→ **Text section**:
========================================================================

I want to know if a solar cell exposed to high irradiance (perhaps artificial light) of say 1500 w/m2 would suffer reduced QE.
For the sake of the question lets assume the solar cell is in an artifical environment which is cooled to prevent temp induced voltage/ current effects.
I am familiar with photochemistry and solar cells.
External quantum efficiency (EQE) is the ratio of electrons out to photons in. It is wavelength dependant. For most solar cell technologies and illumination levels the quantum efficiency is assumed to be independent of illumination.
A lot of factor go in to determining the EQE of a solar cell, the dominant contribution is from the materials used and device structure. Two crucial parameters for solar cells are the absorption coefficient and minority carrier diffusion length. These directly influence the EQE. If these processes are dependent on illumination intensity then the EQE will change.
For solar intensities, absorption can be assumed to be a constant. Although under extreme illumination levels (using lasers) photo-filling can reduce the absorption coefficient because of reduction in available occupied states in the valence band and unoccupied states in the balance band. This is not really relevant to solar cells under normal operating conditions.
If the minority carrier diffusion length changes, so too will the EQE. Moreover, if recombination rate increases then EQE will decrease. Again, this does not really happen at solar intensities. However, under concentrated solar light, around 300 suns Auger recombination begins to limit the performance of Silicon solar cells.

========================================================================

→ **Data to examine**:
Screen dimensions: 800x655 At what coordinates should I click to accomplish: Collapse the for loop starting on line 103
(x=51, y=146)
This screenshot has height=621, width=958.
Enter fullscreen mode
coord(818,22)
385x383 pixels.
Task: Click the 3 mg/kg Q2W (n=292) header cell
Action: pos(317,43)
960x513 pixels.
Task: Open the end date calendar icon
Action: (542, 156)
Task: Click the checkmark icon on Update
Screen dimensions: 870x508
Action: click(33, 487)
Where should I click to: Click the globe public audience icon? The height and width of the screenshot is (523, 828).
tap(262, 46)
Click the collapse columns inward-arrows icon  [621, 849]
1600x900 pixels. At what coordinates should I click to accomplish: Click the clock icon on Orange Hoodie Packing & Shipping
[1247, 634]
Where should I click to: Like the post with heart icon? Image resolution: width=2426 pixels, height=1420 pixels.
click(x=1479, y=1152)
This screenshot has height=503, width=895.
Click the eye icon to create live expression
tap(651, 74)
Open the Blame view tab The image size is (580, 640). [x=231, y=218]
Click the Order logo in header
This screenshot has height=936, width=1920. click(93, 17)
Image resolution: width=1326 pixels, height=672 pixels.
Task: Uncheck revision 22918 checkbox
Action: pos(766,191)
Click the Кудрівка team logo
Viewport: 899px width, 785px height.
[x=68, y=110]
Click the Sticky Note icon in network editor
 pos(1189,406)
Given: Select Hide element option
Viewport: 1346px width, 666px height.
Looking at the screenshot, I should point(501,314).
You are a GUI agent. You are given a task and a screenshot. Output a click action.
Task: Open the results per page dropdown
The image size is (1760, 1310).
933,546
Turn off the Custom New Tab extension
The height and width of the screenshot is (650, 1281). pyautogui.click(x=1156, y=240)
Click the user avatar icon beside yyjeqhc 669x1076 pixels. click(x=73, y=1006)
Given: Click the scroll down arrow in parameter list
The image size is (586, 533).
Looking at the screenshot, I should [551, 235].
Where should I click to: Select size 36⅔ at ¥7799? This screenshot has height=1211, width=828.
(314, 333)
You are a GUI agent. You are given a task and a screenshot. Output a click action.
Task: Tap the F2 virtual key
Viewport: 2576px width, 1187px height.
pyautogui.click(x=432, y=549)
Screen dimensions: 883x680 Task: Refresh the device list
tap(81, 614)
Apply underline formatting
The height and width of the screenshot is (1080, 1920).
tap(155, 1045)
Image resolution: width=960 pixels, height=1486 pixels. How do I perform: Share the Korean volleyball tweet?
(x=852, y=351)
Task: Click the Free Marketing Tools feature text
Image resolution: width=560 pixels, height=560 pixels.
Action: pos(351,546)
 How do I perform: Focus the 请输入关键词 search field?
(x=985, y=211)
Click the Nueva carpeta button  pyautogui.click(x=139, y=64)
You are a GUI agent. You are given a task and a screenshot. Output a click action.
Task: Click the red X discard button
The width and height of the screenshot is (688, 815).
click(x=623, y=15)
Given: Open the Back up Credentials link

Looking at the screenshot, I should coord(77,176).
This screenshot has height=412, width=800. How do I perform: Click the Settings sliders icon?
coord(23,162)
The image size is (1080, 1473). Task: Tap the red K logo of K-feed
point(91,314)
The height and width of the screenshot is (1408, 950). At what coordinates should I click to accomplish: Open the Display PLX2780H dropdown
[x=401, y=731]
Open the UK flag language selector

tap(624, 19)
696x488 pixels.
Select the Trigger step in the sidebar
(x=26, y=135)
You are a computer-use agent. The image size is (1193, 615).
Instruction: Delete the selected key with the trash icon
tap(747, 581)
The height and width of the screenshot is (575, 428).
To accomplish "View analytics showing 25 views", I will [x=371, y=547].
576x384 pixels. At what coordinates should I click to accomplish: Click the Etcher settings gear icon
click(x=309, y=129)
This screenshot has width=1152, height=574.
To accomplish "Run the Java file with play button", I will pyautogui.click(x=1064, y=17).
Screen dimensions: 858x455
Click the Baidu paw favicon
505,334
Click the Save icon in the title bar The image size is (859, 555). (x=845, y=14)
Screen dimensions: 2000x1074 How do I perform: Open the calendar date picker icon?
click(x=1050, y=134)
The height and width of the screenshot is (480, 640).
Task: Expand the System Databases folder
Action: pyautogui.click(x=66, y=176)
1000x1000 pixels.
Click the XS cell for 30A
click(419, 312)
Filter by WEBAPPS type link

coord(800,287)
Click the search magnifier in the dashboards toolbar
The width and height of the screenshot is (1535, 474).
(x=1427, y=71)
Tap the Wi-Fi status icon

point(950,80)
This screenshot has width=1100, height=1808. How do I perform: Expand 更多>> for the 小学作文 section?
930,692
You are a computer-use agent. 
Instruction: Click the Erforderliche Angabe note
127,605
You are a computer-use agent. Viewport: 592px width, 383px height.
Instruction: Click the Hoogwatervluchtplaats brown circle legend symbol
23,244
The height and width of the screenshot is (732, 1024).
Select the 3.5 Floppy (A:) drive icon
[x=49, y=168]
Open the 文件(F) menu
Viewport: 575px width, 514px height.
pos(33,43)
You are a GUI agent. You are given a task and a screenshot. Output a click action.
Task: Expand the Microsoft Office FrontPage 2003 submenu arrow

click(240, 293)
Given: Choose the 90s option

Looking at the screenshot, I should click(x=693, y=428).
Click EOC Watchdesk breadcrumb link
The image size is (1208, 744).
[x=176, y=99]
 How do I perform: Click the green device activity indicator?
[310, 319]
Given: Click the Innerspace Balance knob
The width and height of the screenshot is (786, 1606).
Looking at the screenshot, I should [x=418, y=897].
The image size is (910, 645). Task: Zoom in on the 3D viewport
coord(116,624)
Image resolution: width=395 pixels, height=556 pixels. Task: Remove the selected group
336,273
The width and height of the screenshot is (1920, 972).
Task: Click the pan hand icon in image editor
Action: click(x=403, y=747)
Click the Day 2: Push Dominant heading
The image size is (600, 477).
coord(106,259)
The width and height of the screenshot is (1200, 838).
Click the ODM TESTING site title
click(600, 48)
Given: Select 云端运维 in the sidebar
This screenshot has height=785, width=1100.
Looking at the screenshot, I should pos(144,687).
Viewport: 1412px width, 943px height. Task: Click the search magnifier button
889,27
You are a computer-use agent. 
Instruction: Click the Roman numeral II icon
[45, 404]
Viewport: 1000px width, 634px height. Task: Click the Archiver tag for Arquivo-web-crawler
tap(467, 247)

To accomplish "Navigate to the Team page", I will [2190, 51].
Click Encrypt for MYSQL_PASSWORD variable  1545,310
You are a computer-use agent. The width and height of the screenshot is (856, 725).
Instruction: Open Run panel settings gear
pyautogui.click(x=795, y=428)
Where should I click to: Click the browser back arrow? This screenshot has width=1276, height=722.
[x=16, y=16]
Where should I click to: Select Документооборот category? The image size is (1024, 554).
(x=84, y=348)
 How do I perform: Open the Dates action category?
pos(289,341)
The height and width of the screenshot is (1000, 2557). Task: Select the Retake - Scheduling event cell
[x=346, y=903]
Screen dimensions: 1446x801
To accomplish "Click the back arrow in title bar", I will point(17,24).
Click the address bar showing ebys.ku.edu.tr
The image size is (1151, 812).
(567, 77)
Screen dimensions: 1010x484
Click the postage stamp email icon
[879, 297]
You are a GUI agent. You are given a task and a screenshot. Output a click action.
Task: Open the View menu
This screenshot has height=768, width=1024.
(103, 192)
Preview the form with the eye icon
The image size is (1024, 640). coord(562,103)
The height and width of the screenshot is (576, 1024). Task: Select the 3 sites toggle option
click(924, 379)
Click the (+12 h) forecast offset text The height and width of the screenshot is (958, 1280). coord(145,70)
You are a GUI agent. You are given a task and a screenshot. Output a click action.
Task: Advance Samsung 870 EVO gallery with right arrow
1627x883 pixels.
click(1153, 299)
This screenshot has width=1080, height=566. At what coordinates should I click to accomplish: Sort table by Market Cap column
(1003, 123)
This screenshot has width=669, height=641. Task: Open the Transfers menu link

========================================================================

Repeat the part of the solar cell text that starts at the words "A lot of factor" and stops after the words "EQE will change.". The lines that come after the solar cell text are separate material.

→ **Solution to the exercise**:
A lot of factor go in to determining the EQE of a solar cell, the dominant contribution is from the materials used and device structure. Two crucial parameters for solar cells are the absorption coefficient and minority carrier diffusion length. These directly influence the EQE. If these processes are dependent on illumination intensity then the EQE will change.